**Exercise description:** Could you restate, exactly and with nothing added, the lines from the start of the data through the line that holds "The height and", leaving the pictures out?

**Records to process:**
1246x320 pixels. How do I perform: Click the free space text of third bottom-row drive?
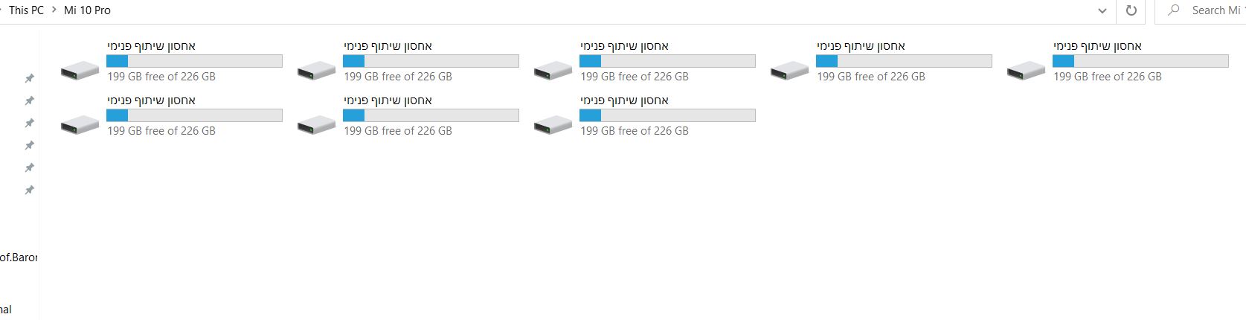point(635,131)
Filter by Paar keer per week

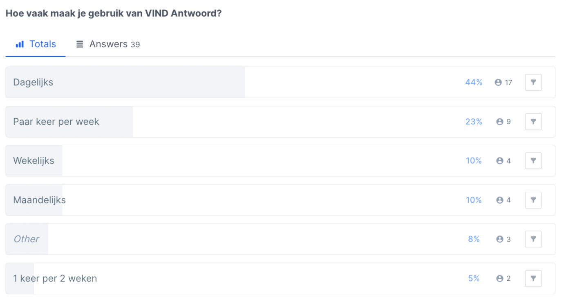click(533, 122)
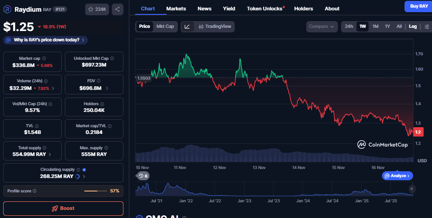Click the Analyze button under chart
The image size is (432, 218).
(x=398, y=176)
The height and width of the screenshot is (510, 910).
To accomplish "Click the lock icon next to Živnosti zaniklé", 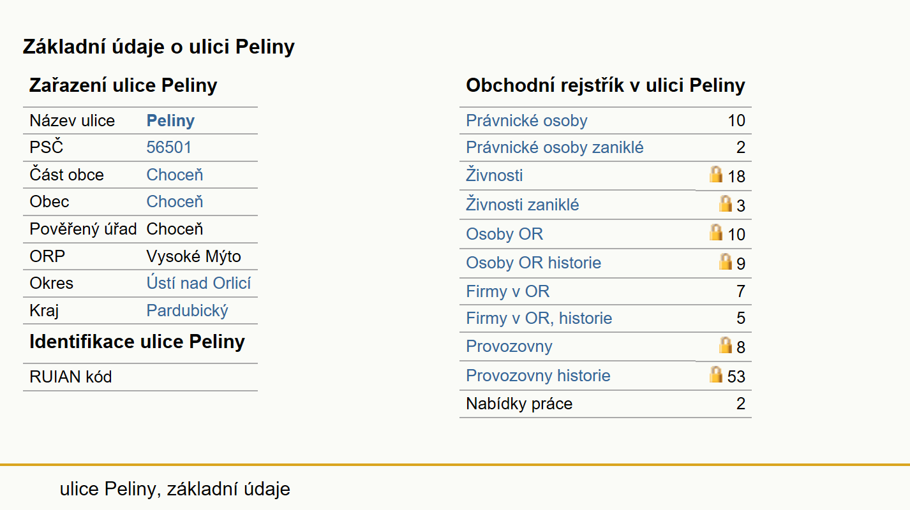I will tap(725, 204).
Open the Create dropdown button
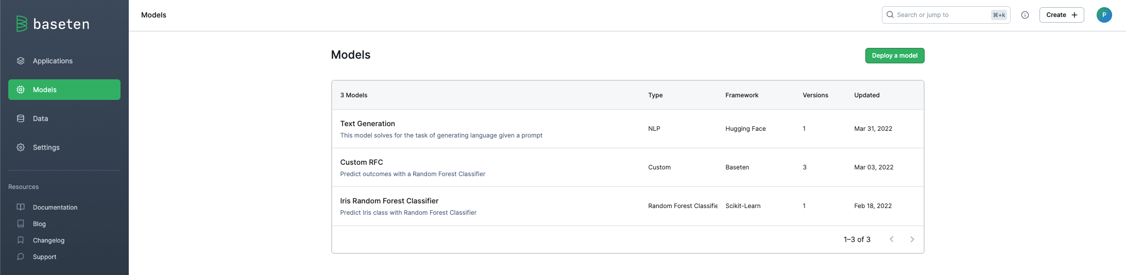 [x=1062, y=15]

**Written solution:**
1246x320 pixels. How do I perform: Click the free space text of third bottom-row drive?
point(635,131)
Filter by Paar keer per week

click(533, 122)
Click the Analyze button under chart
The image size is (432, 218).
(x=398, y=176)
The height and width of the screenshot is (510, 910).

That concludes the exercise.